**Aim:** Copy the entries word for word, starting at the line that contains "The height and" and ending at the end of the entries, with both ends included. Leave the pictures out of your copy.

**Extracted data:**
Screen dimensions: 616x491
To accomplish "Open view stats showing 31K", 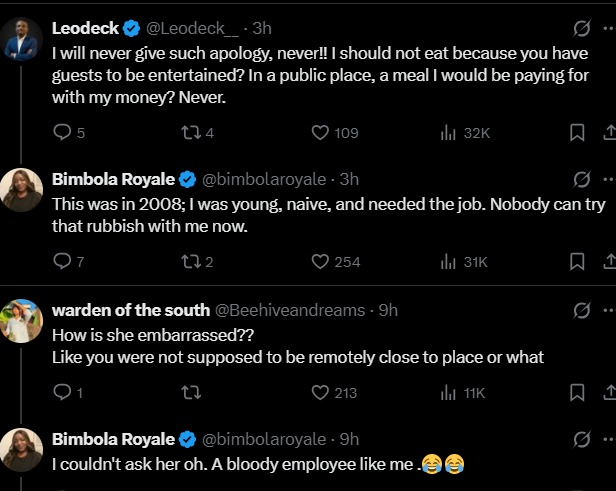I will coord(449,262).
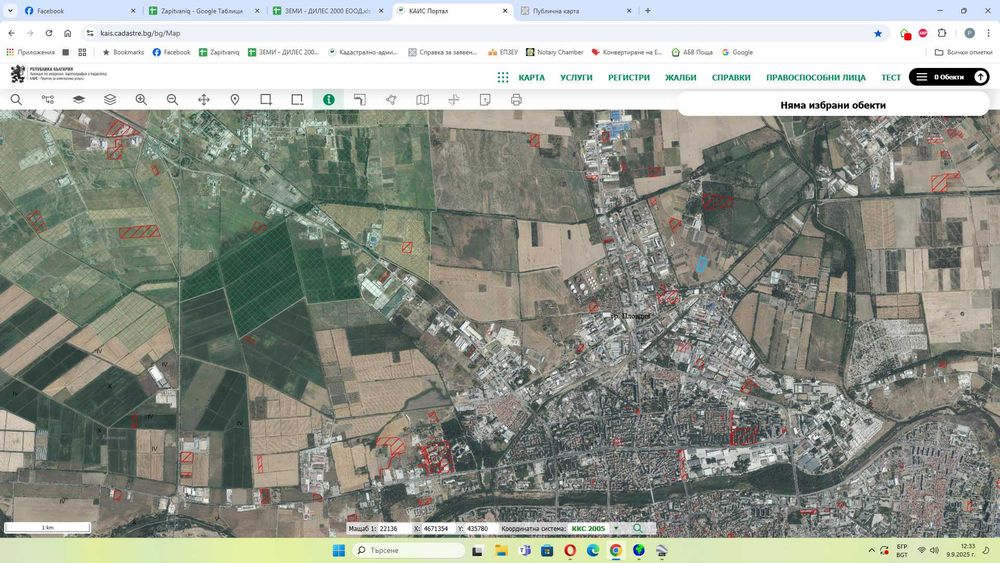Open the УСЛУГИ menu
Viewport: 1000px width, 563px height.
pos(576,77)
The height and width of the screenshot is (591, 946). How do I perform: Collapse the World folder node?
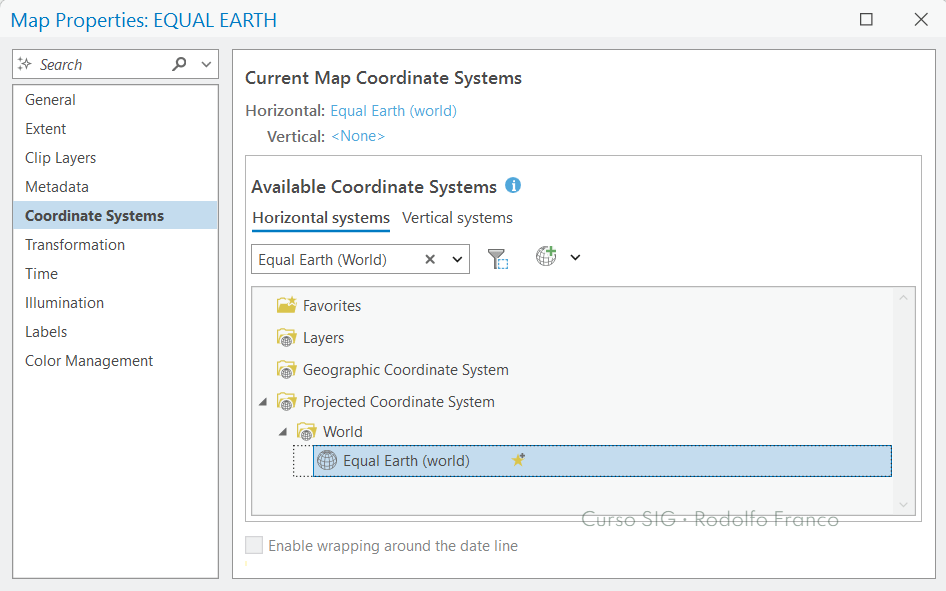click(283, 432)
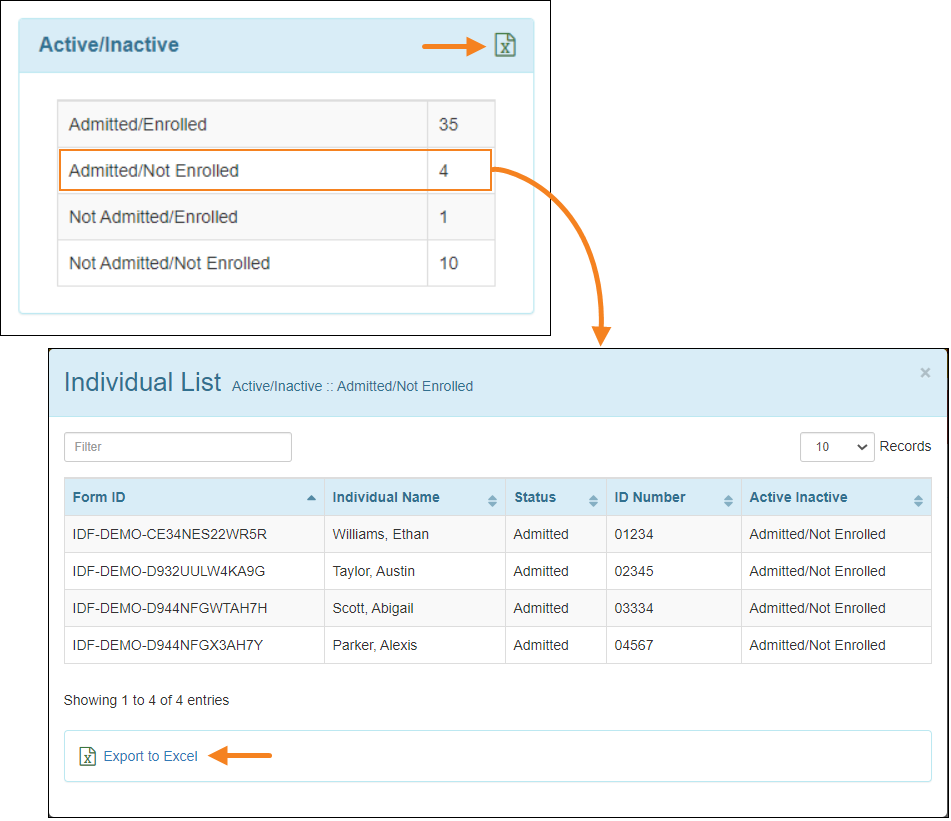Click the Filter text field

click(178, 447)
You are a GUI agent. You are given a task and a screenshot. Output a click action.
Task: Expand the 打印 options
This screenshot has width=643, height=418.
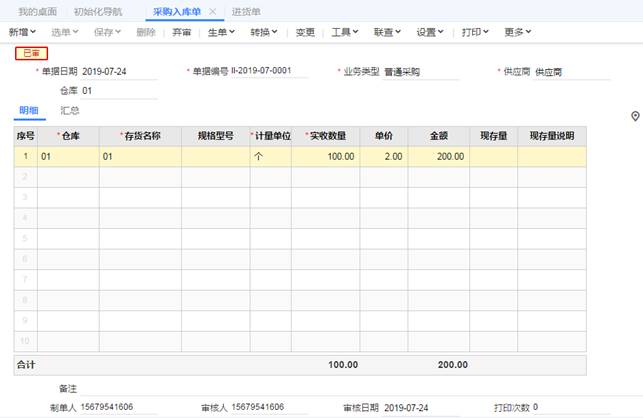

**Worked solution:**
The height and width of the screenshot is (591, 946). How do I perform: Collapse the World folder node?
click(283, 432)
Click the Filter text field

click(178, 447)
You are a GUI agent. You are given a task and a screenshot. Output a click action.
Task: Expand the 打印 options
This screenshot has width=643, height=418.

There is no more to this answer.